3 July 1916

France
3 July 1916


My Sweetheart & Wife,

How are you keeping, both in health & spirits? Well & happy I hope. But I would so like to go home & make sure. I would just give anything to see that look of love & joy spring to your dear eyes again as it used to do in those short but sweet days, so many age-long months ago. Still memory is fresh & green of all that happy time, which God send may soon be recommenced where it was broken off & continued through many years to come. I still recall your every look & motion, tone & expression, and I wonder if you are still the same as my fancy pictures you or has the stress of this anxious time changed you even as it has changed me. I wonder, and yet one thing has not & cannot change, however harshly Time may deal with us. My love for you is still the same. It is the clear bright star of promise shinning through the blackest clouds of war, helping and guiding me onward & ever onward, until some time, how soon we do not know, the storm cloud will roll away and we two will meet again in the morn of a day of love & peace & in the happiness of that longed for time forget the darkness of the night, then past. God grant that it will be soon.

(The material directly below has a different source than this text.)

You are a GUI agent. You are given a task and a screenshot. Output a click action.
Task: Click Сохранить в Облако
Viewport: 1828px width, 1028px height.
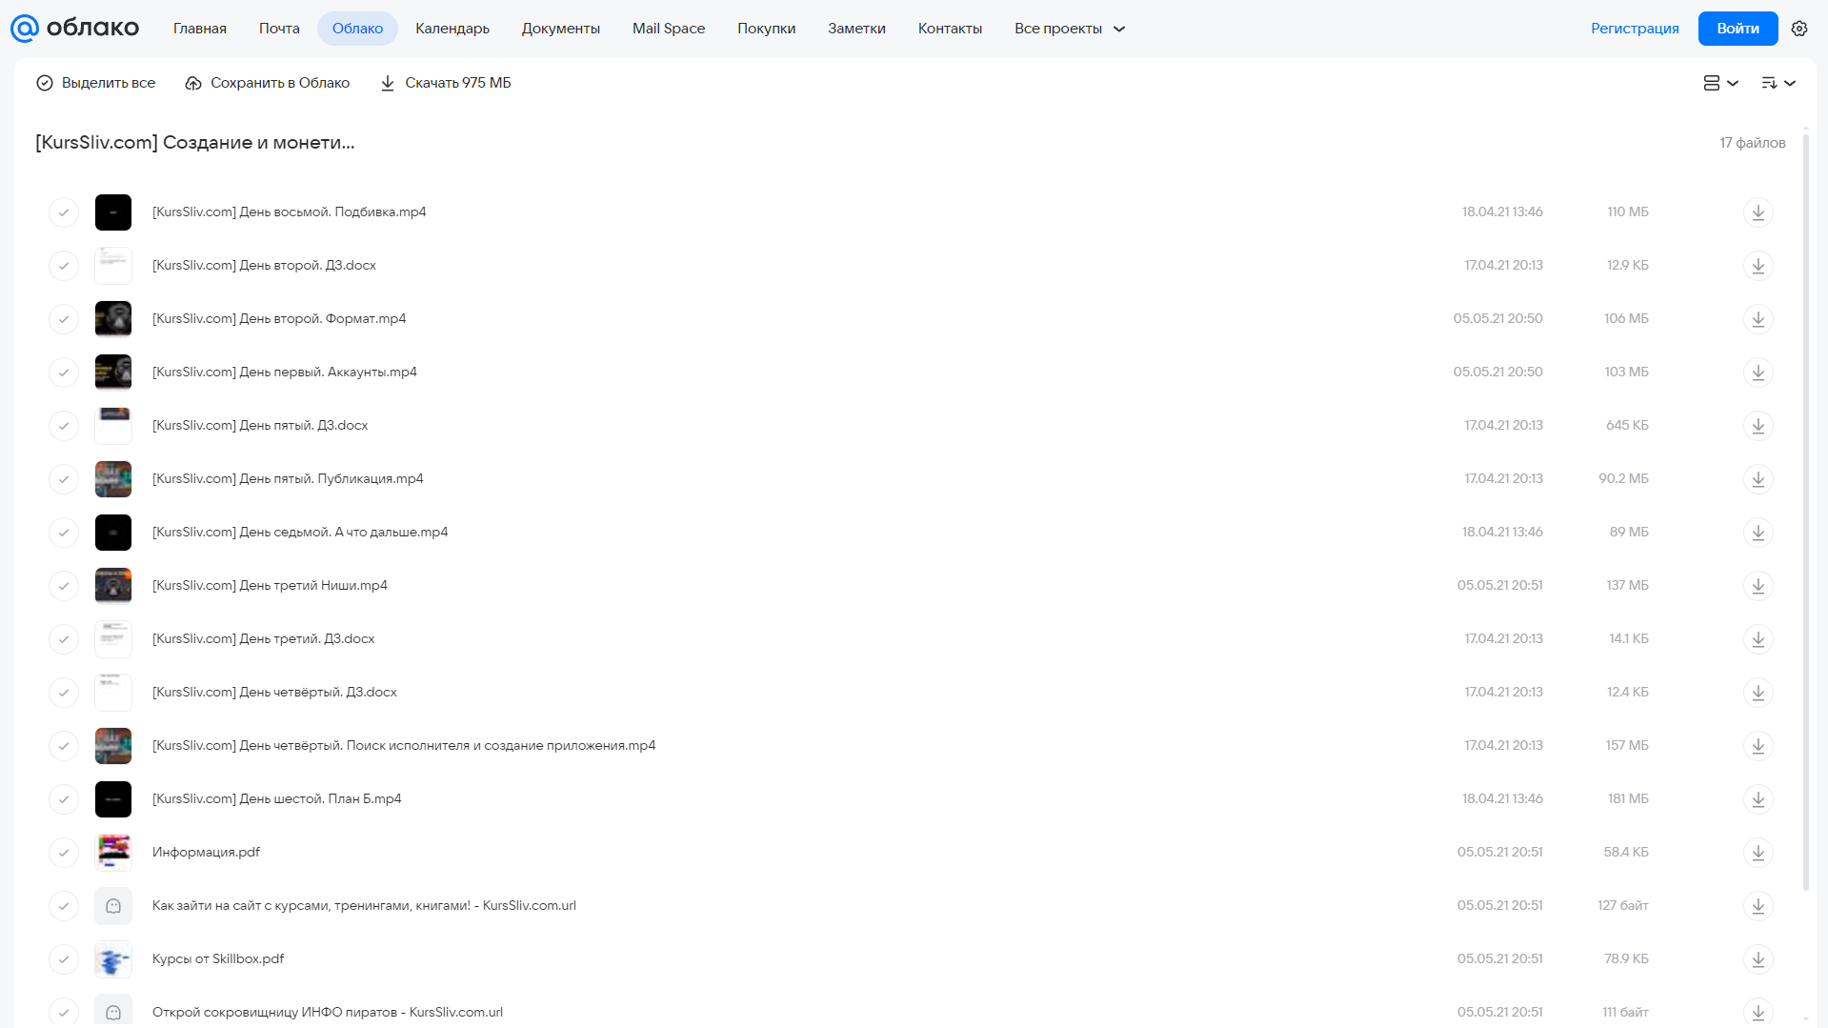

We are still hanging about the old address but for a short time are out of reach of all except the longest range guns of the enemy. The Push has started in the South and also, we hear, in the north. Soon we may be into it here. There is every prospect of driving the Huns back all along the line when we are all in and once we get them properly going, we'll keep them at it. It seems strangely quiet here after a spell in the trenches, where there was a raid on our front every night with its attendant bombardment and retaliation.
The Germans didn’t cause us many casualties with their shells compared with the number fired but it is very trying on the nerves of the men who have to sit still and take it all without the power of effective reply. Well anyway, it will make us all appreciate home when we get back, and I, for one will require a great deal of shifting to make me leave it again. My mail is still arriving very irregularly. It is almost a month since I have had a letter from anyone. Your last letter was date April 16 while the latest mail delivered here was posted on May 11th in Melbourne very nearly a month later. Still I can look forward to quite a large ## when it does come, but the waiting is not easy especially as your health left much to be desired when I last heard from you and I can't altogether banish a trace of anxiety as to your welfare. You mentioned in one of your letters that Mr Watts had obtained my address several times but I think he must be getting very absent minded as I have not heard from him. Have you heard anything about Dave Watts at all. Hope he is still alright and that his wife is not feeling it too keenly. Does the Fellowship & the tennis club still exisit?
It is hard to imagine how our young men can stay at home. Do they know that there’s a war on? In France here one never sees a man married or single but he is in uniform. Every family has lost some of its members and some, all their menfolk. One thinks of what France is doing and compares it with our own effort. Australia has no reason to be proud of the result. One thing the men who can but won’t, can rest assured of, is the hearty contempt of the real men in the trenches. You should hear the bitter comments of our lads when they read of the recruiting results. When they see it in the illustrated papers the crowds of apparently fit men still in mufti. What will happen when this two hundred odd thousand return home, after their long and intimate acquaintance with pain and death? I wonder whether the crowds of shirkers will welcome them home & I wonder what their response their welcome will get.
I haven’t heard from Bert or Vernie for quite a long while now and don’t know whether they are in France or not.
Well, Sweatheart it's about time to stop now. In another few months I’ll be cabling the date of my return and the time will pass surely howevr slowly. Until then, Darling, we must live in hope & trust in God's Eternal Will. With all my fondest love & prayers that He will keep you ever in His care.